Symptoms and Treatment
Some of the key symptoms of frozen shoulder include stiffness in the shoulder joint, severe pain that increases at night, and restriction of movement. The treatment for frozen shoulder may involve range-of-motion exercises; however, in more severe cases, injection therapies may be necessary. Most cases can be managed by physiotherapy, manual therapy, and an exercise program (most of which the patient can practice at home), as per the recommendation of their doctor or therapist.
Here are a few range-of-motion exercises that are recommended for frozen shoulder. It’s recommended that before starting these exercises, you begin by taking a 10–15 minute long shower to warm up your shoulders. Alternatively, a moist heating pad or a damp towel may also be used. During these exercises, the stretch should be brought to the point of tension but not to the point of pain.
The Pendulum Stretch
Begin by relaxing your shoulder and standing, leaning over slightly at the edge of a desk or table. The position should allow your arm to hang down. Then, swing the affected arm in a small circle, not more than a foot in diameter. Repeat this up to 10 times, clockwise and counter-clockwise. As your symptoms improve, you may increase the diameter of the swing but make sure to never force it.
The Towel Stretch
Take a 3-foot long towel and hold it behind your back in a horizontal position using both hands. Use the unaffected arm to pull the affected arm upward in a stretch. An advanced version of this exercise may be practiced as your symptoms improve; this would involve draping the towel over the unaffected shoulder and holding the other end of the towel with your affected arm, behind your back. Gently pull the affected arm toward the lower back.

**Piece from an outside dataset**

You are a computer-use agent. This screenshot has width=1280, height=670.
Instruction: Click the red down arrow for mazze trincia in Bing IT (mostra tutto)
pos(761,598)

Repeat this exercise for up to 10–20 reps per day, making sure not to force or exert yourself during the stretch.
The Finger Walk
This is another simple exercise that you can try out at home. Begin by facing a wall at a distance of three-quarters of your arm length. Use your affected arm to reach out to the wall at waist length, keeping your elbow slightly bent. Using your finger muscles (and not your shoulder muscles), gradually walk your fingers up the wall to a comfortable height. Then, repeat the motion downward. Use the unaffected arm for help if necessary and repeat this exercise for 10–20 reps a day.
In addition to these exercises, you may also benefit from physiotherapeutic intervention in which a trained physiotherapist will manually mobilize, stretch and manipulate the joint capsule around your shoulder to help decrease the stiffness.